TASK DESCRIPTION »
Can you turn the material, from the line containing "The width and height of the screenshot is (1920, 1080). Identify" through the last line, into a Markdown table with the columns Row and Line, leaving out any blank lines?

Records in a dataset
— Start —

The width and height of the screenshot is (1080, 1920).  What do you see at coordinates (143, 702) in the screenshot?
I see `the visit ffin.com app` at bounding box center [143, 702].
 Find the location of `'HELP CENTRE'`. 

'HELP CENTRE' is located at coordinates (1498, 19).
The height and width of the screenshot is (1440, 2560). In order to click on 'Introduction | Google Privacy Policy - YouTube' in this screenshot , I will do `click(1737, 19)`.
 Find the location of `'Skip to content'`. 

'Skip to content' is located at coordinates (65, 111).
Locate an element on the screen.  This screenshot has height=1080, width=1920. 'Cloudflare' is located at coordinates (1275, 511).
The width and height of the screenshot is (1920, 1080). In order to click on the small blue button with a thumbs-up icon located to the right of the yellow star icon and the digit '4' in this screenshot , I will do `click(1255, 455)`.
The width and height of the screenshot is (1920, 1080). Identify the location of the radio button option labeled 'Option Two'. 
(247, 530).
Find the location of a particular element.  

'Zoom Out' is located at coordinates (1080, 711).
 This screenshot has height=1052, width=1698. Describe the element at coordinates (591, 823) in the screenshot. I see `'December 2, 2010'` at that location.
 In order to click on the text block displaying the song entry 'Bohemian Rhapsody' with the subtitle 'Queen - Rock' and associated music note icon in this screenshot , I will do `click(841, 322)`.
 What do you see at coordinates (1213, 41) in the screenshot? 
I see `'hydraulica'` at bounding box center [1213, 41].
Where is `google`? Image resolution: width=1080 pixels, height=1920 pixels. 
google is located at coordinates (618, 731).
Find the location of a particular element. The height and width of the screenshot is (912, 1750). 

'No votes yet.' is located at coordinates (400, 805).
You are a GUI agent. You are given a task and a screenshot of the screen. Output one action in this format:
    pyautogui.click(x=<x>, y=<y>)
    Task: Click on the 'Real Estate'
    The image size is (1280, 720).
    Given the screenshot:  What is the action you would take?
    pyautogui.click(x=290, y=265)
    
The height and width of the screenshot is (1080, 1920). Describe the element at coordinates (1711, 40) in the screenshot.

— End —

EXERCISE OUTPUT »
| Row | Line |
|---|---|
| 1 | The width and height of the screenshot is (1920, 1080). Identify the location of the radio button option labeled 'Option Two'.  |
| 2 | (247, 530). |
| 3 | Find the location of a particular element.   |
| 4 | 'Zoom Out' is located at coordinates (1080, 711). |
| 5 |  This screenshot has height=1052, width=1698. Describe the element at coordinates (591, 823) in the screenshot. I see `'December 2, 2010'` at that location. |
| 6 |  In order to click on the text block displaying the song entry 'Bohemian Rhapsody' with the subtitle 'Queen - Rock' and associated music note icon in this screenshot , I will do `click(841, 322)`. |
| 7 |  What do you see at coordinates (1213, 41) in the screenshot?  |
| 8 | I see `'hydraulica'` at bounding box center [1213, 41]. |
| 9 | Where is `google`? Image resolution: width=1080 pixels, height=1920 pixels.  |
| 10 | google is located at coordinates (618, 731). |
| 11 | Find the location of a particular element. The height and width of the screenshot is (912, 1750).  |
| 12 | 'No votes yet.' is located at coordinates (400, 805). |
| 13 | You are a GUI agent. You are given a task and a screenshot of the screen. Output one action in this format: |
| 14 |     pyautogui.click(x=<x>, y=<y>) |
| 15 |     Task: Click on the 'Real Estate' |
| 16 |     The image size is (1280, 720). |
| 17 |     Given the screenshot:  What is the action you would take? |
| 18 |     pyautogui.click(x=290, y=265) |
| 19 | The height and width of the screenshot is (1080, 1920). Describe the element at coordinates (1711, 40) in the screenshot. |